I analyse bulk RNA-seq data from 21 samples in seven groups ('Group'), where each of the replicates originate from a different source ("Source"). Six contrasts are evaluated. From the MDS plot I can see a strong influence of the 'Source' variable.
I use the limma-voom
workflow with three different models:
library(limma)
library(edgeR)
[...]
samples <- data.frame(Group=as.factor(rep(paste0("G", 1:7), rep=3)), Source=as.factor(rep(c(3,1,2), each=7)))
levels(samples$Source) <- c("2","3","1")
# Model 1
design <- model.matrix(~0+Group, data=samples)
colnames(design) <- sub("Group", "", colnames(design))
dge.norm.voom <- voom(dge.norm, design, plot=TRUE)
dge.norm.voom.fit <- lmFit(dge.norm.voom)
# Model 2
design <- model.matrix(~0+Group+Source, data=samples)
colnames(design) <- sub("Group", "", colnames(design))
dge.norm.voom <- voom(dge.norm, design, plot=TRUE)
dge.norm.voom.fit <- lmFit(dge.norm.voom)
# Model 3
design <- model.matrix(~0+Group, data=samples)
colnames(design) <- sub("Group", "", colnames(design))
dge.norm.voom <- voom(dge.norm, design, plot=TRUE)
dge.norm.voom.cor <- duplicateCorrelation(dge.norm.voom, design, block=samples$Source)
dge.norm.voom.cor$consensus.correlation
# 0.290429
dge.norm.voom.fit <- lmFit(dge.norm.voom, design, block=samples$Source,
correlation=dge.norm.voom.cor$consensus.correlation)
# Common to all models
contr.matrix <- makeContrasts(C1=G1-G7,C2=G2-G7,C3=G3-G7,C4=G4-G7,C5=G5-G7,C6=G6-G7, levels = colnames(design))
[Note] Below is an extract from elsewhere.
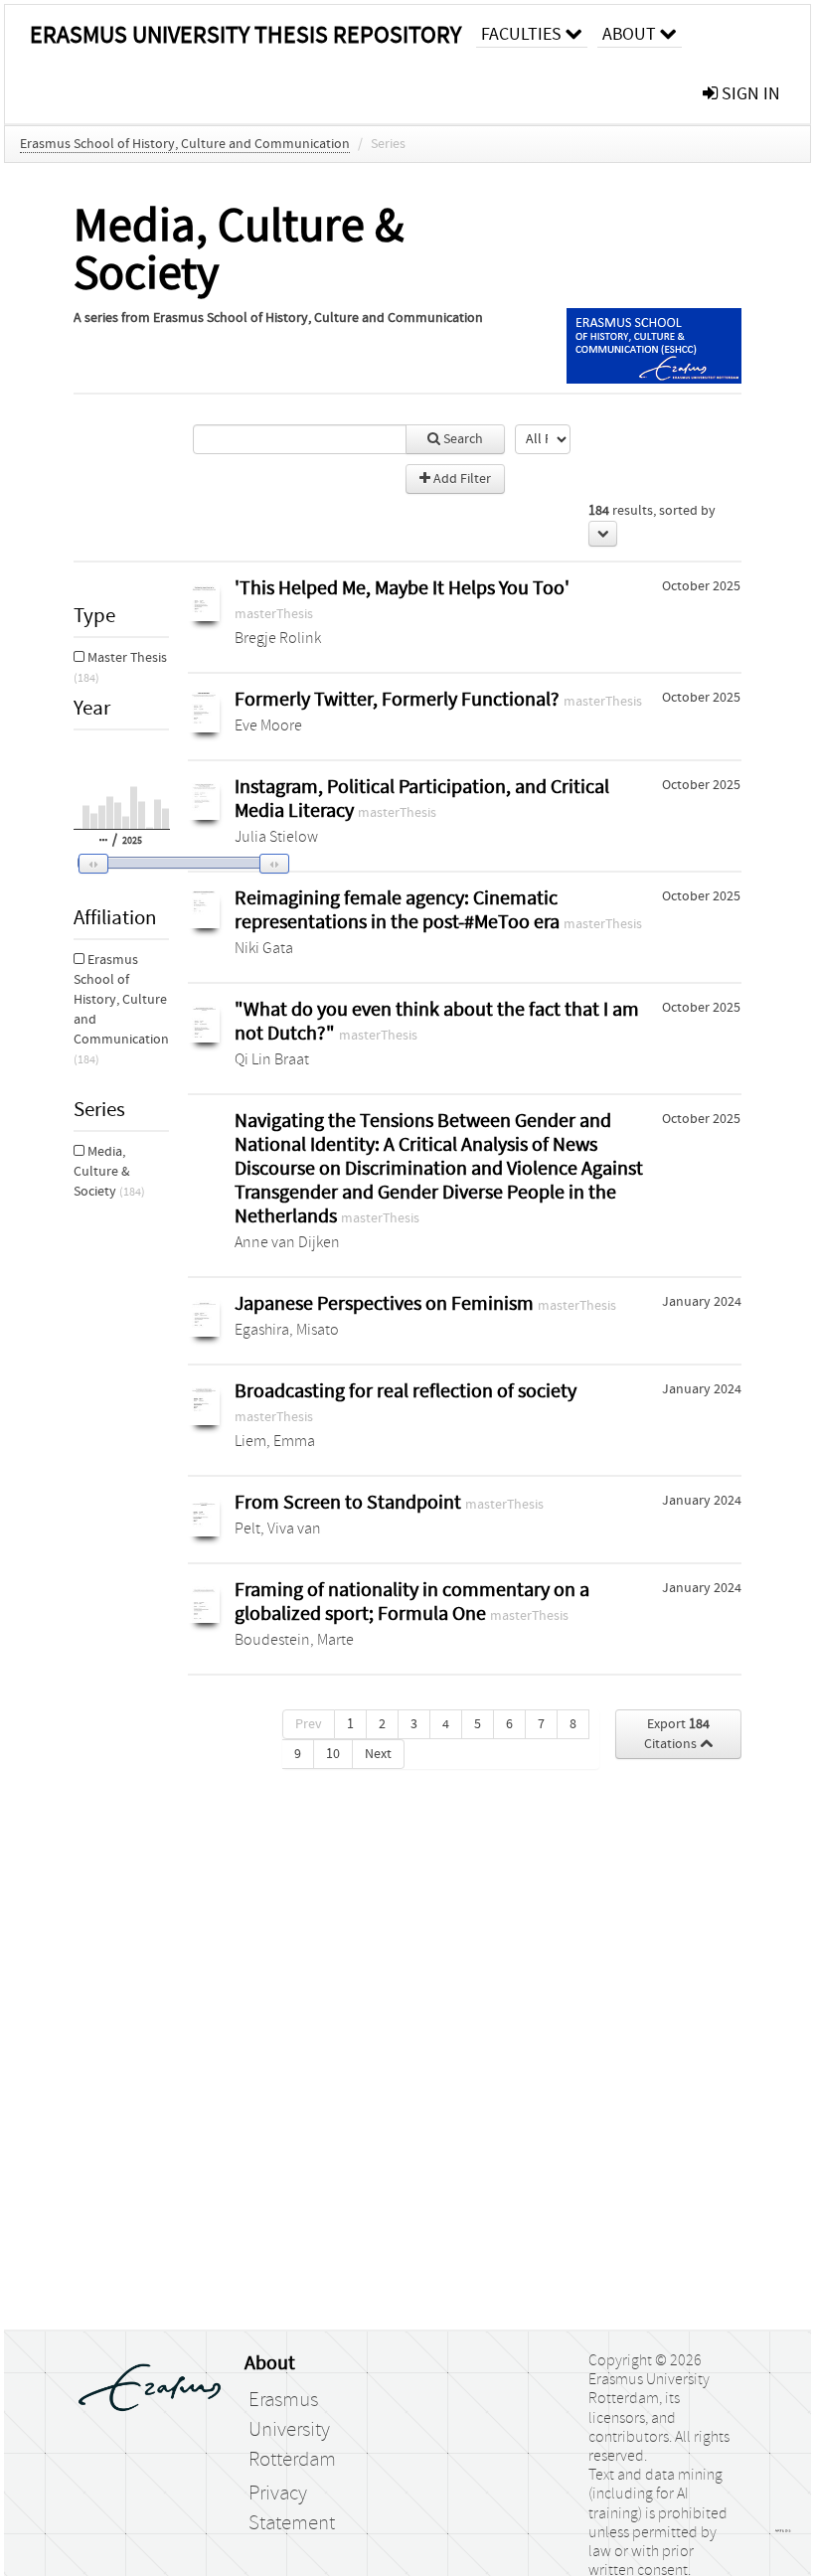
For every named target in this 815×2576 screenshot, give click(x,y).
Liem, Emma (275, 1441)
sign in (749, 93)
dge.norm.voom.fit <- contrasts.fit(dge.norm.voom.fit, contrasts=contr.matrix)
efit <- eBayes(dge.norm.voom.fit)
efit.dt <- decideTests(efit)
efit.dt.sum <- t(summary(efit.dt))
print(efit.dt.sum)
The three models yield the following numbers of differentially expressed genes:
~0+Group | ~0+Group+Source | ~0+Group (block=Source)
Contrast Down NotSig Up | Down NotSig Up | Down NotSig Up
C1 53 18552 20 | 676 17500 449 | 571 17818 236
C2 239 18322 64 | 1113 16828 684 | 962 17255 408
C3 490 17936 199 | 1626 15846 1153 | 1535 16311 779
C4 60 18539 26 | 450 17794 381 | 326 18093 206
C5 59 18498 68 | 486 17521 618 | 410 17801 414
C6 46 18557 22 | 369 17880 376 | 225 18241 159
Treating "Source" as a "not of interest" factor (Model #2) yields consistently more differentially expressed genes than using it as a blocking variable (Model #3).
Is this expected or may this indicate an error in the analysis?
The environment is as follows:
R version 4.3.0 (2023-04-21 ucrt)
Platform: x86_64-w64-mingw32/x64 (64-bit)
Running under: Windows 11 x64 (build 22621)
locale:
[1] LC_COLLATE=English_Austria.utf8 LC_CTYPE=English_Austria.utf8 LC_MONETARY=English_Austria.utf8 LC_NUMERIC=C LC_TIME=English_Austria.utf8
time zone: Europe/Vienna
tzcode source: internal
attached base packages:
[1] stats graphics grDevices utils datasets methods base
other attached packages:
[1] edgeR_3.42.4 limma_3.56.2
loaded via a namespace (and not attached):
[1] compiler_4.3.0 Rcpp_1.0.10 grid_4.3.0 locfit_1.5-9.8 statmod_1.5.0 lattice_0.21-8
It's perfectly expected. Essentially it's a paired analysis removing the confounding effect of "Source".